-- Opening Marker --
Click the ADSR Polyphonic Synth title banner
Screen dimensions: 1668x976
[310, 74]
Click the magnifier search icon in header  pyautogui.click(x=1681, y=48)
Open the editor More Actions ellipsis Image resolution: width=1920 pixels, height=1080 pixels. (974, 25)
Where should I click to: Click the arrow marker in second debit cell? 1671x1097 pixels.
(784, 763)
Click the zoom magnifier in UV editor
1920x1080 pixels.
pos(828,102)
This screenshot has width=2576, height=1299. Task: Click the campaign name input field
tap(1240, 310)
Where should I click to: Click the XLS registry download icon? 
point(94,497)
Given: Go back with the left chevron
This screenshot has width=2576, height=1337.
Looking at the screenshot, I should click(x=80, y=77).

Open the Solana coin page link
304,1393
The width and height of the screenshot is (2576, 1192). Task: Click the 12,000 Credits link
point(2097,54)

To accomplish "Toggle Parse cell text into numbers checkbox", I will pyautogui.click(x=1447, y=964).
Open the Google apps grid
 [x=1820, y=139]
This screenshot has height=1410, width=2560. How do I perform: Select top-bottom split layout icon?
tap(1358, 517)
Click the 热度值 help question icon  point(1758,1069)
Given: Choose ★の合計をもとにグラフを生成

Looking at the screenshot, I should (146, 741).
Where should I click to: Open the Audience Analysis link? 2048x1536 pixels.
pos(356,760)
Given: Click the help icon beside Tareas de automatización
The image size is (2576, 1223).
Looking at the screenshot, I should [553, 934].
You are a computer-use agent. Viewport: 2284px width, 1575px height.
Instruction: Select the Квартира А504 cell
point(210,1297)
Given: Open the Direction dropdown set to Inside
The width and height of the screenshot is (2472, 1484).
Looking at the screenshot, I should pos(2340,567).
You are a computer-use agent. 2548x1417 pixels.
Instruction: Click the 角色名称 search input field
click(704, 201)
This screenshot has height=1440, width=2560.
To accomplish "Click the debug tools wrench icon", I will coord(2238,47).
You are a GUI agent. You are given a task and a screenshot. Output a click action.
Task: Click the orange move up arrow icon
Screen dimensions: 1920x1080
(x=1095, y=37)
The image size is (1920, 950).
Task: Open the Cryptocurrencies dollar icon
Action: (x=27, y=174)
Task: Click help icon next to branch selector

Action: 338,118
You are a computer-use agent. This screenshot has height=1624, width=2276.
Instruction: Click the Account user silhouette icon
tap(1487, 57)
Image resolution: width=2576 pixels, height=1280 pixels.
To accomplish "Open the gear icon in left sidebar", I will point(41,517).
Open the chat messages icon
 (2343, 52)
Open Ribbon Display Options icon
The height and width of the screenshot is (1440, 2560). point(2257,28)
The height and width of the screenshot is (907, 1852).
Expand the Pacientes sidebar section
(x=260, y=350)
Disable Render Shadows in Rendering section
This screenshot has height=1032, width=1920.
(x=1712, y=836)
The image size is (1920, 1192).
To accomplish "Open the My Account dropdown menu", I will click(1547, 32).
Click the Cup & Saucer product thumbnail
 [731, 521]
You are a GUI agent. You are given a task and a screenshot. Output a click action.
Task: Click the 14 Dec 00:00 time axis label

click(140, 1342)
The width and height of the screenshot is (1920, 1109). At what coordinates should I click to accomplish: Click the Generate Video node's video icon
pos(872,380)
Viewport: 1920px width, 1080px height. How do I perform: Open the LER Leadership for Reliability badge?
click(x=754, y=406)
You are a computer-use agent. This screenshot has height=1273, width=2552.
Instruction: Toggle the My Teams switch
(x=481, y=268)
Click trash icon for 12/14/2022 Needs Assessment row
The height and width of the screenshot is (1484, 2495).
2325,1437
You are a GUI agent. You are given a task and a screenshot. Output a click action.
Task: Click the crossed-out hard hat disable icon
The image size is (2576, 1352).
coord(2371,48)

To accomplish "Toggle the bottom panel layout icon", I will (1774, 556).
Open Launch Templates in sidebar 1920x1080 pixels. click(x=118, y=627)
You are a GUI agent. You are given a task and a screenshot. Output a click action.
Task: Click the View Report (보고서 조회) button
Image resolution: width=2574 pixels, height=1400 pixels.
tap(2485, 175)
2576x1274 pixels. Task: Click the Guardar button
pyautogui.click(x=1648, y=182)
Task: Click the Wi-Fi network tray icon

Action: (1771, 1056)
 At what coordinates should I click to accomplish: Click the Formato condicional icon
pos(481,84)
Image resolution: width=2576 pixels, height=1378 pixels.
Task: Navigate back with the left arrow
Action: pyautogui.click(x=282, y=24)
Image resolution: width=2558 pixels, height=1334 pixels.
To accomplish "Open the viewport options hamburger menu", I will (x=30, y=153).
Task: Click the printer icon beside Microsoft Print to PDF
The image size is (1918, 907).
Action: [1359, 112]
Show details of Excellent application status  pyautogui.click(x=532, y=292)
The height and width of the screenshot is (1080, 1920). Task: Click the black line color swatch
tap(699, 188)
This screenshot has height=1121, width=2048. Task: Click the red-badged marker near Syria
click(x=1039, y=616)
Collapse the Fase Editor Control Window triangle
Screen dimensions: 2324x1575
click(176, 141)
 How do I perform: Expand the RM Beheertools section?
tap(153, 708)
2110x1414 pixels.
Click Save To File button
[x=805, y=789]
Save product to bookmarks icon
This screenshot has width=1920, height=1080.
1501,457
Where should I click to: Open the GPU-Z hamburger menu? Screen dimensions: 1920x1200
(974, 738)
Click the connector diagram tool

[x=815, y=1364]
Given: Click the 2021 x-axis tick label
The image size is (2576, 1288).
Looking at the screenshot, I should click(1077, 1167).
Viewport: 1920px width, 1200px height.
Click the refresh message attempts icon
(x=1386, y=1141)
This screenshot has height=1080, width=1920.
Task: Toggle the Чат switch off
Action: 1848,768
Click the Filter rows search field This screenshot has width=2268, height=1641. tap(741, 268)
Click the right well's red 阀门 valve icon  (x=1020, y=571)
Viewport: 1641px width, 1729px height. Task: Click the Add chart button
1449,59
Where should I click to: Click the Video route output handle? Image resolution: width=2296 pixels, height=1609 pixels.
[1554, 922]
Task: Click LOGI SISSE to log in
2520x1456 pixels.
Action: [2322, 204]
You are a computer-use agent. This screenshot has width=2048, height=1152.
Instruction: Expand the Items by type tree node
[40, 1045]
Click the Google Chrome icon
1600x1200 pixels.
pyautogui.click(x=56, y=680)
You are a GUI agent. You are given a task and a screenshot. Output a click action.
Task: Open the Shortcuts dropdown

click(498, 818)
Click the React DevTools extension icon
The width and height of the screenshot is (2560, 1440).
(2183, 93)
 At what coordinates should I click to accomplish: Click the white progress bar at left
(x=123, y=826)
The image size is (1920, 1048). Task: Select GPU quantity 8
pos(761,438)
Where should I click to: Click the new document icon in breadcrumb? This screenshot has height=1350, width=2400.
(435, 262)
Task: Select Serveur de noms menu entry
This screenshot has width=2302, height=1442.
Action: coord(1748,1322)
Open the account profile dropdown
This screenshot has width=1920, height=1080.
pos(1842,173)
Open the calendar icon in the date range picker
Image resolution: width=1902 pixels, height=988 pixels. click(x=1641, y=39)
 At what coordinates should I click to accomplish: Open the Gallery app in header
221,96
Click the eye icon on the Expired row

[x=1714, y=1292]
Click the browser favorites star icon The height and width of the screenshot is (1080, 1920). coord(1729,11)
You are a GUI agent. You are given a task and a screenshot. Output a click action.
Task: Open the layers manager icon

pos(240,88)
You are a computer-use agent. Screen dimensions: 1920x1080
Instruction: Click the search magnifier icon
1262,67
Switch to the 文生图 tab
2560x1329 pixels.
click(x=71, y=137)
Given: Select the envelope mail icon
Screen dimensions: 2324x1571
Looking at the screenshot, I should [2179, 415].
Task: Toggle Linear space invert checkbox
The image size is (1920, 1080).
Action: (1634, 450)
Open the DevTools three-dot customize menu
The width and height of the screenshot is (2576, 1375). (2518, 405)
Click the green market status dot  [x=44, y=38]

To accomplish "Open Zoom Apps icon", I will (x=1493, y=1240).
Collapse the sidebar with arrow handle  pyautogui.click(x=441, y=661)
-- Closing Marker --
ACTIVITY> The lines in the records above that include the word "computer" must be copied out.

SOLUTION TO THE PROBLEM>
You are a computer-use agent. Viewport: 2284px width, 1575px height.
You are a computer-use agent. 2548x1417 pixels.
You are a computer-use agent. This screenshot has height=1624, width=2276.
You are a computer-use agent. This screenshot has height=1273, width=2552.
You are a computer-use agent. This screenshot has width=2048, height=1152.
You are a computer-use agent. Screen dimensions: 1920x1080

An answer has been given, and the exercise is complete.